Friday, March 11, 2011

Types of cancer

   Cancers are subdivided into two large classes: benign and malignant. Benign tumors,  as already mentioned, remain isolated from the surrounding tissues and grow within their own capsule. Although benign means harmless, the increasing size of these tumors may displace adjoining structures, and by placing pressure on adjacent tissues may sometimes cause damage. A fatty tumor called lipoma, which develops under the skin, causing a bump on the body's surface, belongs to this benign class.

   Malignant tumors
   Malignant tumors are composed of cells whose multiplication is out of control, and as they continue to multiply they send out tentacle like projections called processes that invade surrounding tissues. The invading growth often destroys these structures, usually by interfering with and appropriating their supply of blood. This may lead to bleeding and ulceration.
   Often these wildly-growing cells break away in small groups and, carried in the blood or lymph, travel to distant organs. Here they set up a beach-head, and, once established, develop into secondary tumors similar to the original one.
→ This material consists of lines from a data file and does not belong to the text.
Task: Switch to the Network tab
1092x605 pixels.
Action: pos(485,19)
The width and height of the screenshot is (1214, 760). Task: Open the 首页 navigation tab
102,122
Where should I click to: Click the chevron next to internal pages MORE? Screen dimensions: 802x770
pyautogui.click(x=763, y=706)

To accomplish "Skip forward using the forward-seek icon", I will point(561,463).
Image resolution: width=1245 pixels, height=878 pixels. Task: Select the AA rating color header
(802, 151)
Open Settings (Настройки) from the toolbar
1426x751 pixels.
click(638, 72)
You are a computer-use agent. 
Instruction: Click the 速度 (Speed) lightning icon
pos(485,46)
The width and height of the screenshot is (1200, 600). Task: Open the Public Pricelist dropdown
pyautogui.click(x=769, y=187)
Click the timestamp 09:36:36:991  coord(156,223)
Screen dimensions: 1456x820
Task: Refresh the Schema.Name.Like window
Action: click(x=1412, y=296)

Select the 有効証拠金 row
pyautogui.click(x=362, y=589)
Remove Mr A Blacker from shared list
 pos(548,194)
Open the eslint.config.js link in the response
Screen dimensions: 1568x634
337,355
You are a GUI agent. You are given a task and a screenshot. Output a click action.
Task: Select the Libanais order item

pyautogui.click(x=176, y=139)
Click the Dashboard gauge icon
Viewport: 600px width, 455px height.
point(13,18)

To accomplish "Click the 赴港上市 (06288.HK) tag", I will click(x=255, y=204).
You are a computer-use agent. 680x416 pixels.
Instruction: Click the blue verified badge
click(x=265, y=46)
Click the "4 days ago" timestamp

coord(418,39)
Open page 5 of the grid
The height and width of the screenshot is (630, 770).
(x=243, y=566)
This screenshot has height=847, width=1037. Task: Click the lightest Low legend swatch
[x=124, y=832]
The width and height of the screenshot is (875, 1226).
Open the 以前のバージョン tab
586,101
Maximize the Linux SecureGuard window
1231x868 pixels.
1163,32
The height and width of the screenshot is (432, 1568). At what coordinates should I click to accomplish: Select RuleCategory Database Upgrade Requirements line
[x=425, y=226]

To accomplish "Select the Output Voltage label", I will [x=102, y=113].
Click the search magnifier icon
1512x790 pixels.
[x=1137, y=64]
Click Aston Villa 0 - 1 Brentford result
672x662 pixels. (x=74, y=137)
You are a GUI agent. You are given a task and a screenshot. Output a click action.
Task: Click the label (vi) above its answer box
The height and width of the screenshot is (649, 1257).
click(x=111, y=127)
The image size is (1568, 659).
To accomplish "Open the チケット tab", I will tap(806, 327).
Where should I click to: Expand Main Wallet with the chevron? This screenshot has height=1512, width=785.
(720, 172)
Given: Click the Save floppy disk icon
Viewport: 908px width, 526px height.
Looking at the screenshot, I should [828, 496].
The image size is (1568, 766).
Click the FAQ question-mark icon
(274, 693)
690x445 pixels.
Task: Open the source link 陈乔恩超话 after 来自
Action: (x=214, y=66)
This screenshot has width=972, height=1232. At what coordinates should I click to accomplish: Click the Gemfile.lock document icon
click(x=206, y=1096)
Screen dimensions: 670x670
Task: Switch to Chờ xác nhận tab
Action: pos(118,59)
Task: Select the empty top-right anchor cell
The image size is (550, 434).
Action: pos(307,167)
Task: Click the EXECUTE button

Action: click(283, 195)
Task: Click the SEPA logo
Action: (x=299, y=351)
This process of migration is called metastasis.  Metastatic tumors may endanger the victim's life even more than the original tumor.
   As a cancer develops in a particular part of the body, its cells more or less partake of the nature of the normal cells of the tissue or organ in which it originates. For this reason, the various kinds of cancer roughly parallel the various kinds of normal tissue in which a malignant tumor may grow. While there are numerous classes and subclasses of cancers, we will mention only four major types:
   Carcinomas. The largest group of cancers, known as carcinomas, originate from epithelial cells. Some of these cover the body's surfaces, such as the skin, Others line its tubes and cavities, such as the mucous membranes of the air passageways, intestines, bladder, and uterus. Still others compose the functioning cells of its glands, as in the salivary glands, the liver, pancreas, and prostate.
   Leukemias develop in the tissues that produce blood cells, such as the bone marrow and lymph nodes.
   Lymphomas develop from the cells of the lymph glands, as for example, the spleen and lymph nodes.
   Sarcomas arise in the body's supporting tissues bone, blood vessels, muscle, and fibrous tissue.